Так что постепенно образ воина – афганца приближается к образам героев Ремарка, очищается от идеологической шелухи. Он, возможно, уже не так привлекателен, но он более живой, настоящий, не бронзовый. Он не парит над тобой недосягаемым идеалом преданности интернациональному долгу, а стоит перед тобой со всеми своими достоинствами и недостатками, позволяя измерить через него самого себя, понять, кем бы ты мог стать на той войне.
Молодым туда у нас дорога ...

■ Исходные строки:
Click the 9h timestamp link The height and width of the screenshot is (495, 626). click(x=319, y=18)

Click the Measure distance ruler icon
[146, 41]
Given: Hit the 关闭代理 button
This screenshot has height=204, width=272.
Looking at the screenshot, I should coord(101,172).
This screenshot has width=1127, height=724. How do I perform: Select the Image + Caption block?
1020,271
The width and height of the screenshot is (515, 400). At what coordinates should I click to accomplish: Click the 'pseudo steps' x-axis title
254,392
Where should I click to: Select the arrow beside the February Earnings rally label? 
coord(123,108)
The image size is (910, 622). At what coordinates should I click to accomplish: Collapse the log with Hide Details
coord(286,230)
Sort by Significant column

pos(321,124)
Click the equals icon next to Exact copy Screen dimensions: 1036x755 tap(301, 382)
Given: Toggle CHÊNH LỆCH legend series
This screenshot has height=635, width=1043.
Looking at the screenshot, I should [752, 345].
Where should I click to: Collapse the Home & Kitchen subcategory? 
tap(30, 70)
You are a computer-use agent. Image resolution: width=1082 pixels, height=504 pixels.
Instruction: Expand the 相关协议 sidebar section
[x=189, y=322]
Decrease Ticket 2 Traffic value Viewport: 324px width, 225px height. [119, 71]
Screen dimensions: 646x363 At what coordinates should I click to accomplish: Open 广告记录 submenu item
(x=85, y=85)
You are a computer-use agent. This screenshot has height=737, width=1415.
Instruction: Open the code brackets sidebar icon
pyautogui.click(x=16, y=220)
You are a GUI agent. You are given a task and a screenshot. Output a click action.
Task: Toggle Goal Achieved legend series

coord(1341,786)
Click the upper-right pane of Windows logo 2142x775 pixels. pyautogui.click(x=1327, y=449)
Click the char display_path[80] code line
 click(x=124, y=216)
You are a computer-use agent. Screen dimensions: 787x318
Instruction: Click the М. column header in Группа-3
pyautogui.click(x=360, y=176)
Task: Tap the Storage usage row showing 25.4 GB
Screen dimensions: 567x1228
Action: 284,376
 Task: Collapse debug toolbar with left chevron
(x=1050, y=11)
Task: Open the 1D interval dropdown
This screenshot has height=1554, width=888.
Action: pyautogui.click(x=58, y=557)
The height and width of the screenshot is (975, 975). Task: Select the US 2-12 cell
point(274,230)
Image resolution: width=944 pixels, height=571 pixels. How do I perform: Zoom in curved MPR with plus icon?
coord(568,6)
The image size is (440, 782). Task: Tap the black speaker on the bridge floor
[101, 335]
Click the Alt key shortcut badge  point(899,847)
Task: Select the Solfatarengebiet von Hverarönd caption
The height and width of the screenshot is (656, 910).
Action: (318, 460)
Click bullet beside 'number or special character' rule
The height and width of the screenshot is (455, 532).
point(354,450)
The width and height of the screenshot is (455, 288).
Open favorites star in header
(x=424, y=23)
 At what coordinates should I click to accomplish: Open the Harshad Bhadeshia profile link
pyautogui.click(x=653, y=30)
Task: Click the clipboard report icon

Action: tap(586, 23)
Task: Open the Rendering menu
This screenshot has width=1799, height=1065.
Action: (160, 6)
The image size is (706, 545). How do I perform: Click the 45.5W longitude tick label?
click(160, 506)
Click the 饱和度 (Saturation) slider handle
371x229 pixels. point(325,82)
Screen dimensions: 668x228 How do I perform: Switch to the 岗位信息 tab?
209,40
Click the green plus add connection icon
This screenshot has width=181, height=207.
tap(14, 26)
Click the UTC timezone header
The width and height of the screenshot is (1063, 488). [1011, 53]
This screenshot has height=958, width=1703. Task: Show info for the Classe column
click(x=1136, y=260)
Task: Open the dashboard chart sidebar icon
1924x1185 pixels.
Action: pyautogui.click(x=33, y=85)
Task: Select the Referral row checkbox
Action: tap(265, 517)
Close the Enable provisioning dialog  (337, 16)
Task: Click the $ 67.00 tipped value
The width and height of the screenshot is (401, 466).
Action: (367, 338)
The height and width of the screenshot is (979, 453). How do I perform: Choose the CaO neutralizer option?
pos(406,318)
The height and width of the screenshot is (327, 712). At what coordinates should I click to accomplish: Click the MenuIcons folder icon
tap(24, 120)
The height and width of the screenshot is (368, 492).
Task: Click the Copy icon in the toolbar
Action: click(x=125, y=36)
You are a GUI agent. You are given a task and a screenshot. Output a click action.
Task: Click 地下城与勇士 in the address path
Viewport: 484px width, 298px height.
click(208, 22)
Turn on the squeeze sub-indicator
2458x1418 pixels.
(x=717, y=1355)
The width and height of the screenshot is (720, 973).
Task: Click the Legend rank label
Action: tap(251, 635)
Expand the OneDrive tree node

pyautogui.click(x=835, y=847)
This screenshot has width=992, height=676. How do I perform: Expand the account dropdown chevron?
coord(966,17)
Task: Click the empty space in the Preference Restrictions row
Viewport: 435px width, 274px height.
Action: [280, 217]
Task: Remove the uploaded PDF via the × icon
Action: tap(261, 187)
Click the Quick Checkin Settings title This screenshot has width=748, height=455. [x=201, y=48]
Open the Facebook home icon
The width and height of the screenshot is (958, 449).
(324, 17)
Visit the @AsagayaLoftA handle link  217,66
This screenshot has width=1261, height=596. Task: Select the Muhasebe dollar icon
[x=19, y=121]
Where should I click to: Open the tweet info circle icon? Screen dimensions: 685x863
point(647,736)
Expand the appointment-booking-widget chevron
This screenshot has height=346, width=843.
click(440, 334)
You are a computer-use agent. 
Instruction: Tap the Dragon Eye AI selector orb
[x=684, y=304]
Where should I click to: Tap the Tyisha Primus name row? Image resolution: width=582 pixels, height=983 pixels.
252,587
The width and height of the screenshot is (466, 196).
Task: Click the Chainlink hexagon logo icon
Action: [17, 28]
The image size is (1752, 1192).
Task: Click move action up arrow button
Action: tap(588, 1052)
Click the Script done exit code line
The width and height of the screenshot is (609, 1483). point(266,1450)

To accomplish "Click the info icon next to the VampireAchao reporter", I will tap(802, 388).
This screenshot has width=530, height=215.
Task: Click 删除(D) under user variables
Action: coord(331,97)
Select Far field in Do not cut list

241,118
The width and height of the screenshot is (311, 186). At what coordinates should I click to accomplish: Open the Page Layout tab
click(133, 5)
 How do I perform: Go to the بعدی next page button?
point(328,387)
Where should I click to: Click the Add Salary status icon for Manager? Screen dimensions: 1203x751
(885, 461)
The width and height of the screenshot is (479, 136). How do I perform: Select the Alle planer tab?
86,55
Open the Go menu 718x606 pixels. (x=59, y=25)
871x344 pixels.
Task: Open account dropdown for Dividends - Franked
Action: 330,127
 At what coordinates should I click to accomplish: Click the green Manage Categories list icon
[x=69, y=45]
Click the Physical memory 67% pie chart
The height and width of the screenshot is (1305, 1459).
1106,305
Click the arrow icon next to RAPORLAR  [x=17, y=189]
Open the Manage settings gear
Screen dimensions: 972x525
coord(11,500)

■ Цель задания A:
Повторите дословно часть отрывка об образе воина-афганца от «Так что постепенно» до «на той войне.».
■ Цель задания B:
С образами чьих героев сравнивается образ воина-афганца в отрывке о нем?
■ Цель задания C:
Продолжите отрывок об образе воина-афганца, начав сразу после его последней фразы.

■ Результат A:
Так что постепенно образ воина – афганца приближается к образам героев Ремарка, очищается от идеологической шелухи. Он, возможно, уже не так привлекателен, но он более живой, настоящий, не бронзовый. Он не парит над тобой недосягаемым идеалом преданности интернациональному долгу, а стоит перед тобой со всеми своими достоинствами и недостатками, позволяя измерить через него самого себя, понять, кем бы ты мог стать на той войне.

■ Результат B:
С образами героев Ремарка.

■ Результат C:
Итак, если мы отставим в сторону весь офицерский состав и седовласых прапорщиков, то увидим перед собой огромную массу солдат и сержантов, на чьи плечи легла тяжесть войны в Афганистане. И первое, что мы отметим – это их возраст. В подавляющем большинстве - это молодые ребята, призванные 18 – 20 летними в ряды ВС СССР. Это вчерашние старшеклассники, а с 1986 года еще и студенты 1 – 2 курса ВУЗов. В большинстве своем их жизненный опыт нельзя назвать даже опытом. Их голова заполнена разными благими и не очень глупостями. Их желания и мечты или наивны, или преступны, или глупы. В масштабах огромной страны, конечно, было много целеустремленных, уверенных в себе, готовивших себя к жизненным трудностям. Но здесь статистика работает плохо. Отбор ребят в Афган не учитывал морально – психологические факторы. Как правило, в Афган попадали дети простого обывателя, колхозника, рабочего, инженера, низовой интеллигенции, а там уж, кто на что учился. Тем не менее, все, успешные и не очень, изначально попадали в гигантскую машину советских Вооруженных Сил, которая должна была изготовить из этого материала, как тогда говорили, «настоящих мужчин». Два раза в год эта машина засасывала в свое чрево десятки тысяч молодых людей, поскольку у них с рождения уже был долг перед Родиной. Почти как первородный грех.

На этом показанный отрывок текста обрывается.